_ASSIGNED TASK:_ Only one stretch of the data below is needed: the line with "Task: Open the Real Cost Vs SoW tab" through the last line. Output it exactly and drop the pictures.

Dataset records
::::
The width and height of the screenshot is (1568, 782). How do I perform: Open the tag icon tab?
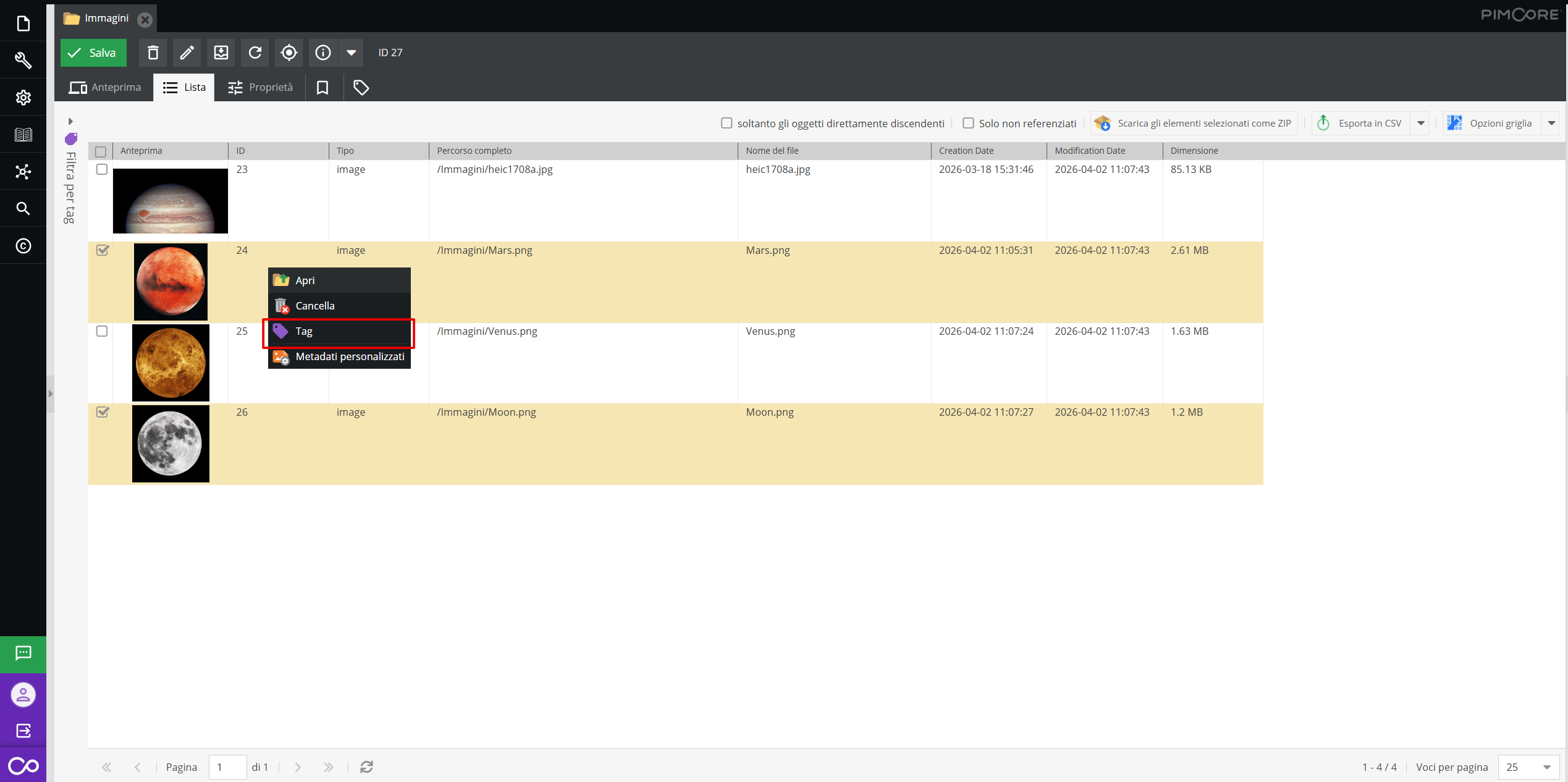361,87
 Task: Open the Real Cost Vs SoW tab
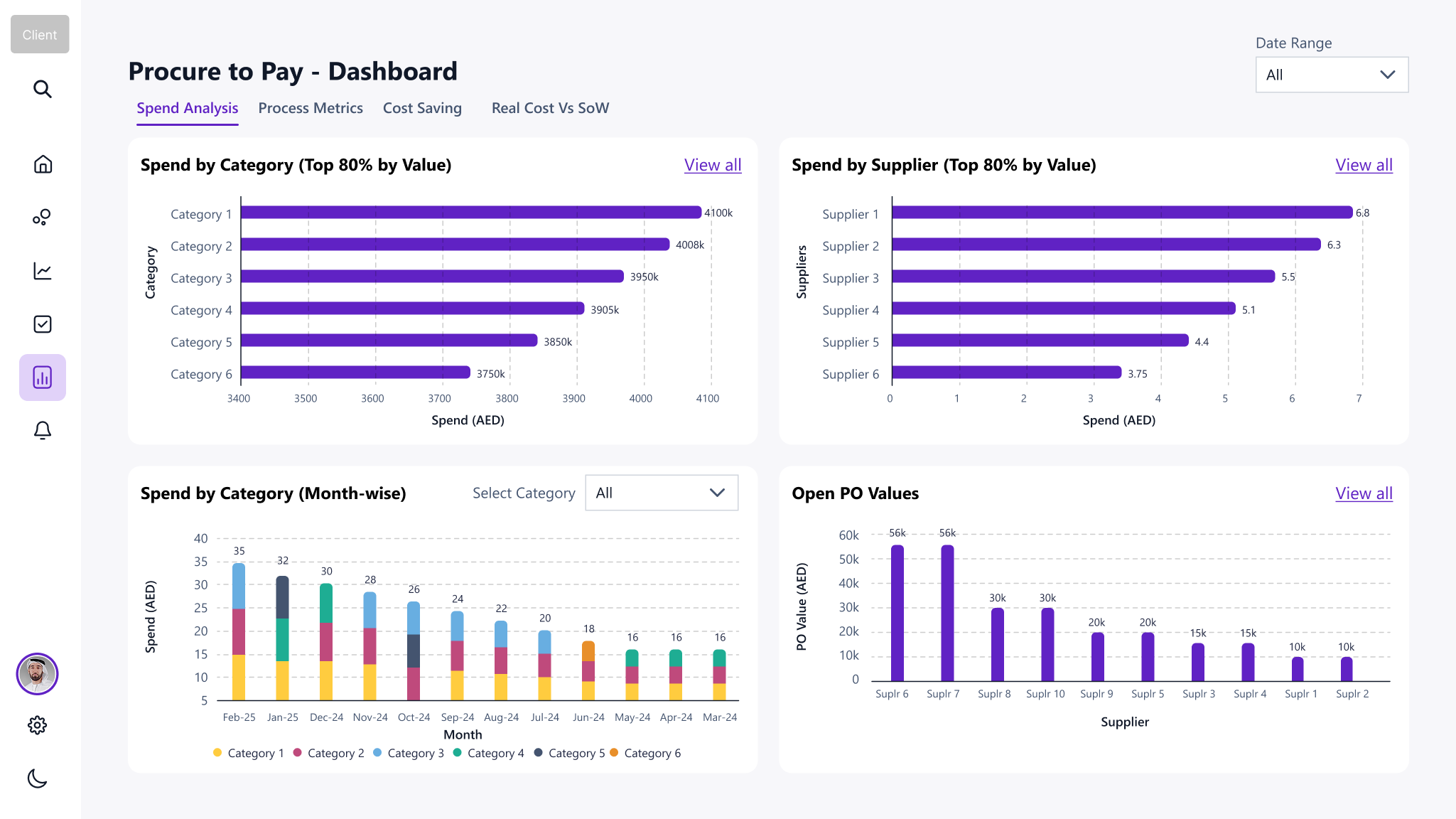[x=550, y=108]
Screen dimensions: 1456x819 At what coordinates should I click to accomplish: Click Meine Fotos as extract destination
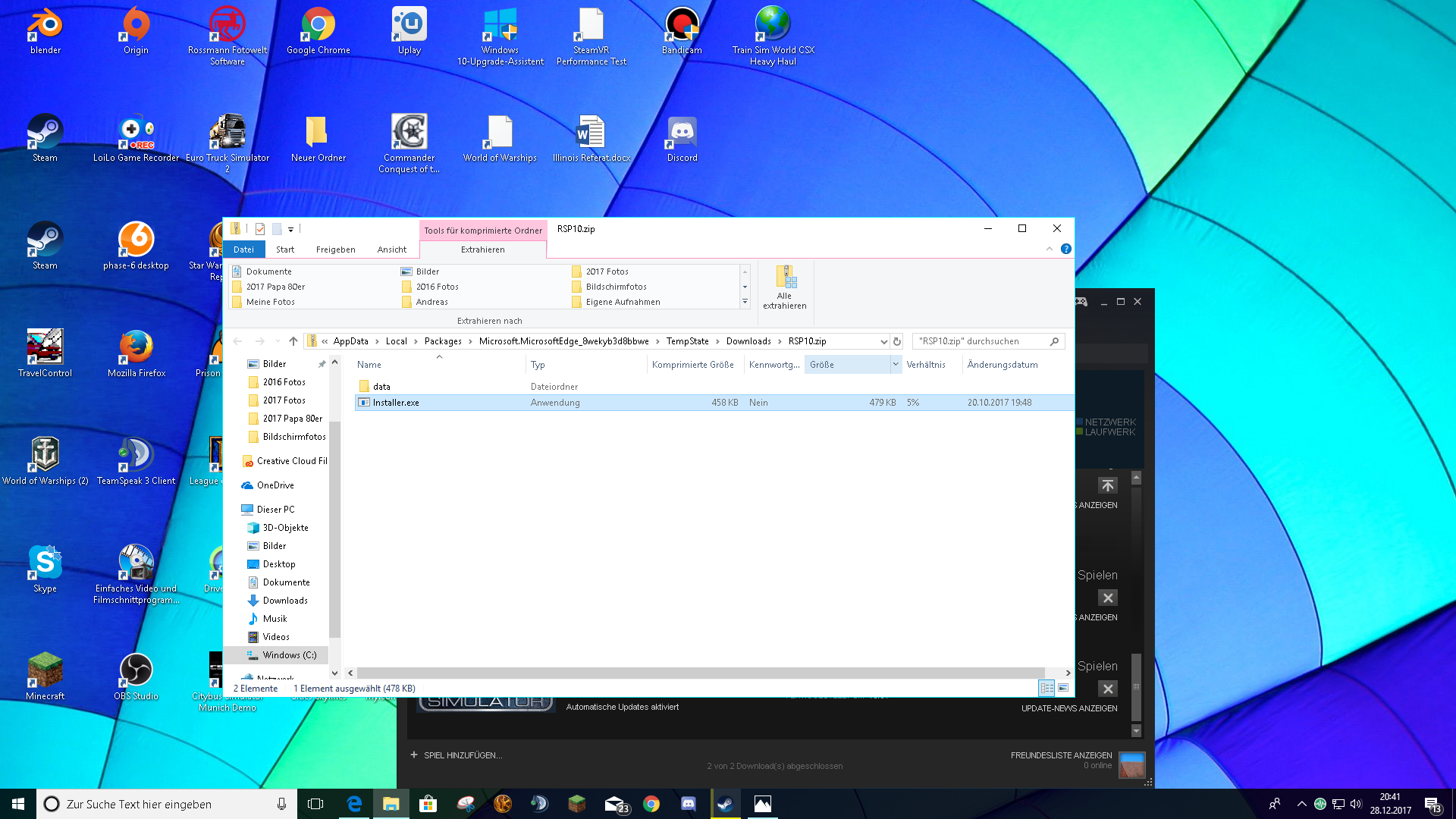point(270,302)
::::
_REPLY:_
 Task: Open the Real Cost Vs SoW tab
[x=550, y=108]
Screen dimensions: 1456x819 At what coordinates should I click to accomplish: Click Meine Fotos as extract destination
point(270,302)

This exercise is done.